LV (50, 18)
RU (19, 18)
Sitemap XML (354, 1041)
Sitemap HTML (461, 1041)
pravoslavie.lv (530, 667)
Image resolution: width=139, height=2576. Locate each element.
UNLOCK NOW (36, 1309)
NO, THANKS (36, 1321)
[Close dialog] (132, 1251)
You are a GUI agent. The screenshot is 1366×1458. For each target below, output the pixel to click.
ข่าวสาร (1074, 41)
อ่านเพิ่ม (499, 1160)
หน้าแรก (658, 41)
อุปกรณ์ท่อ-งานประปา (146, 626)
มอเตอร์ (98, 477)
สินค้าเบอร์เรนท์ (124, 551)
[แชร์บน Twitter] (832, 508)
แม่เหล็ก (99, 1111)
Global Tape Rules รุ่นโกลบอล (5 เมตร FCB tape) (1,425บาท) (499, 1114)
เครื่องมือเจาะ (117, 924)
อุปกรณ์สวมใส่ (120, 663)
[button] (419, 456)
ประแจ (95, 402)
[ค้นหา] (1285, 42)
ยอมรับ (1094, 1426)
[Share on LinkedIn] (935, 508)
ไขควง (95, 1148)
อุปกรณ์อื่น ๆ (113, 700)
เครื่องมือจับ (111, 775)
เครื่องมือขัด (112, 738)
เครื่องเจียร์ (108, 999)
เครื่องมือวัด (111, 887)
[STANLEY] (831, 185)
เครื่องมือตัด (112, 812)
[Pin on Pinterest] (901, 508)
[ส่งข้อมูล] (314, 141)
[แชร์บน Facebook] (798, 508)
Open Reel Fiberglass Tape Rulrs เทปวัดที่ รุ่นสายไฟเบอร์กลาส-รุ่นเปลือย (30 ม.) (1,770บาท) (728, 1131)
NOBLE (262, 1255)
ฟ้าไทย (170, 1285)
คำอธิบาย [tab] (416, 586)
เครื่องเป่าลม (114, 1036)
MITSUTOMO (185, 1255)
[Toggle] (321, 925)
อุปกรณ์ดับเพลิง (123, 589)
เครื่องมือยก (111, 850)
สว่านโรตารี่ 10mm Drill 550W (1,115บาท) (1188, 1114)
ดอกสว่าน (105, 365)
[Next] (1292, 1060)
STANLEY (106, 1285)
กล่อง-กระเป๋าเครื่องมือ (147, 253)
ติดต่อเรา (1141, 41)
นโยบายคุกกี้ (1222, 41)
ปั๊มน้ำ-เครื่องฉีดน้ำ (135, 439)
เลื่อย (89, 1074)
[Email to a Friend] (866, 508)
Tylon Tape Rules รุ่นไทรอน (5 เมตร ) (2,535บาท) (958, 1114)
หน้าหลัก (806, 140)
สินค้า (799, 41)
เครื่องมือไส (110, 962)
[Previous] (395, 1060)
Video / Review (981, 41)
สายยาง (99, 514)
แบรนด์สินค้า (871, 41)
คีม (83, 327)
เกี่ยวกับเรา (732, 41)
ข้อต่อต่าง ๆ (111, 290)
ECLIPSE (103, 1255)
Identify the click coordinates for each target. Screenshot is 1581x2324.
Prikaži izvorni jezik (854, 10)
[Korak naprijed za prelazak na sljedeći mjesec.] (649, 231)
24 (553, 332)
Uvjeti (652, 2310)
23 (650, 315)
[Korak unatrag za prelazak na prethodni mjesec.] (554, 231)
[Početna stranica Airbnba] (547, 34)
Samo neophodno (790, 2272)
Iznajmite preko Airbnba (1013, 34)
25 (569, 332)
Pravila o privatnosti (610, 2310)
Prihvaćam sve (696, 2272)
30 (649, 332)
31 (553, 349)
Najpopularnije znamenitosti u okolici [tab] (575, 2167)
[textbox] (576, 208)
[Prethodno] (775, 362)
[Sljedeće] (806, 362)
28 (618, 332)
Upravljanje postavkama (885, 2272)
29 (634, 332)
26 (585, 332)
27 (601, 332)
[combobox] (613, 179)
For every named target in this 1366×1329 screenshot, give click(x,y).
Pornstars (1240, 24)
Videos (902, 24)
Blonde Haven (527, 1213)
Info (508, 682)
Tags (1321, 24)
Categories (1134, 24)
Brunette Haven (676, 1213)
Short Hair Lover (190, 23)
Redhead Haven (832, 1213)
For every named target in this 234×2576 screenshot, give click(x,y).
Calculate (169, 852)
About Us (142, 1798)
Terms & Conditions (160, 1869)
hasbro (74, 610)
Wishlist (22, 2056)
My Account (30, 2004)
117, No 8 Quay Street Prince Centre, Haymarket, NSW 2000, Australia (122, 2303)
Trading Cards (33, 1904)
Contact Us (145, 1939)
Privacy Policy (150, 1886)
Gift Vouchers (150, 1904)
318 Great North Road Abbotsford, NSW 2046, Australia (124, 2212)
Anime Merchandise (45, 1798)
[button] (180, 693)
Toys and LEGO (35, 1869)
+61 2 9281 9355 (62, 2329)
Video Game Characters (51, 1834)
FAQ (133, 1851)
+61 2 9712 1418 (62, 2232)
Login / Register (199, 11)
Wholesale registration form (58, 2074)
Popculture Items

——

### BRIEF
The full listing above needs to be output exactly.

### RESPONSE BELOW
LV (50, 18)
RU (19, 18)
Sitemap XML (354, 1041)
Sitemap HTML (461, 1041)
pravoslavie.lv (530, 667)
Image resolution: width=139, height=2576. Locate each element.
UNLOCK NOW (36, 1309)
NO, THANKS (36, 1321)
[Close dialog] (132, 1251)
You are a GUI agent. The screenshot is 1366×1458. For each target below, output the pixel to click.
ข่าวสาร (1074, 41)
อ่านเพิ่ม (499, 1160)
หน้าแรก (658, 41)
อุปกรณ์ท่อ-งานประปา (146, 626)
มอเตอร์ (98, 477)
สินค้าเบอร์เรนท์ (124, 551)
[แชร์บน Twitter] (832, 508)
แม่เหล็ก (99, 1111)
Global Tape Rules รุ่นโกลบอล (5 เมตร FCB tape) (1,425บาท) (499, 1114)
เครื่องมือเจาะ (117, 924)
อุปกรณ์สวมใส่ (120, 663)
[button] (419, 456)
ประแจ (95, 402)
[ค้นหา] (1285, 42)
ยอมรับ (1094, 1426)
[Share on LinkedIn] (935, 508)
ไขควง (95, 1148)
อุปกรณ์อื่น ๆ (113, 700)
เครื่องมือจับ (111, 775)
เครื่องมือขัด (112, 738)
เครื่องเจียร์ (108, 999)
เครื่องมือวัด (111, 887)
[STANLEY] (831, 185)
เครื่องมือตัด (112, 812)
[Pin on Pinterest] (901, 508)
[ส่งข้อมูล] (314, 141)
[แชร์บน Facebook] (798, 508)
Open Reel Fiberglass Tape Rulrs เทปวัดที่ รุ่นสายไฟเบอร์กลาส-รุ่นเปลือย (30 ม.) (1,770บาท) (728, 1131)
NOBLE (262, 1255)
ฟ้าไทย (170, 1285)
คำอธิบาย [tab] (416, 586)
เครื่องเป่าลม (114, 1036)
MITSUTOMO (185, 1255)
[Toggle] (321, 925)
อุปกรณ์ดับเพลิง (123, 589)
เครื่องมือยก (111, 850)
สว่านโรตารี่ 10mm Drill 550W (1,115บาท) (1188, 1114)
ดอกสว่าน (105, 365)
[Next] (1292, 1060)
STANLEY (106, 1285)
กล่อง-กระเป๋าเครื่องมือ (147, 253)
ติดต่อเรา (1141, 41)
นโยบายคุกกี้ (1222, 41)
ปั๊มน้ำ-เครื่องฉีดน้ำ (135, 439)
เลื่อย (89, 1074)
[Email to a Friend] (866, 508)
Tylon Tape Rules รุ่นไทรอน (5 เมตร ) (2,535บาท) (958, 1114)
หน้าหลัก (806, 140)
สินค้า (799, 41)
เครื่องมือไส (110, 962)
[Previous] (395, 1060)
Video / Review (981, 41)
สายยาง (99, 514)
แบรนด์สินค้า (871, 41)
คีม (83, 327)
เกี่ยวกับเรา (732, 41)
ข้อต่อต่าง ๆ (111, 290)
ECLIPSE (103, 1255)
Identify the click coordinates for each target. Screenshot is 1581x2324.
Prikaži izvorni jezik (854, 10)
[Korak naprijed za prelazak na sljedeći mjesec.] (649, 231)
24 (553, 332)
Uvjeti (652, 2310)
23 (650, 315)
[Korak unatrag za prelazak na prethodni mjesec.] (554, 231)
[Početna stranica Airbnba] (547, 34)
Samo neophodno (790, 2272)
Iznajmite preko Airbnba (1013, 34)
25 (569, 332)
Pravila o privatnosti (610, 2310)
Prihvaćam sve (696, 2272)
30 (649, 332)
31 (553, 349)
Najpopularnije znamenitosti u okolici [tab] (575, 2167)
[textbox] (576, 208)
[Prethodno] (775, 362)
[Sljedeće] (806, 362)
28 (618, 332)
Upravljanje postavkama (885, 2272)
29 (634, 332)
26 (585, 332)
27 (601, 332)
[combobox] (613, 179)
For every named target in this 1366×1329 screenshot, give click(x,y).
Pornstars (1240, 24)
Videos (902, 24)
Blonde Haven (527, 1213)
Info (508, 682)
Tags (1321, 24)
Categories (1134, 24)
Brunette Haven (676, 1213)
Short Hair Lover (190, 23)
Redhead Haven (832, 1213)
For every named target in this 234×2576 screenshot, give click(x,y).
Calculate (169, 852)
About Us (142, 1798)
Terms & Conditions (160, 1869)
hasbro (74, 610)
Wishlist (22, 2056)
My Account (30, 2004)
117, No 8 Quay Street Prince Centre, Haymarket, NSW 2000, Australia (122, 2303)
Trading Cards (33, 1904)
Contact Us (145, 1939)
Privacy Policy (150, 1886)
Gift Vouchers (150, 1904)
318 Great North Road Abbotsford, NSW 2046, Australia (124, 2212)
Anime Merchandise (45, 1798)
[button] (180, 693)
Toys and LEGO (35, 1869)
+61 2 9281 9355 (62, 2329)
Video Game Characters (51, 1834)
FAQ (133, 1851)
+61 2 9712 1418 (62, 2232)
Login / Register (199, 11)
Wholesale registration form (58, 2074)
Popculture Items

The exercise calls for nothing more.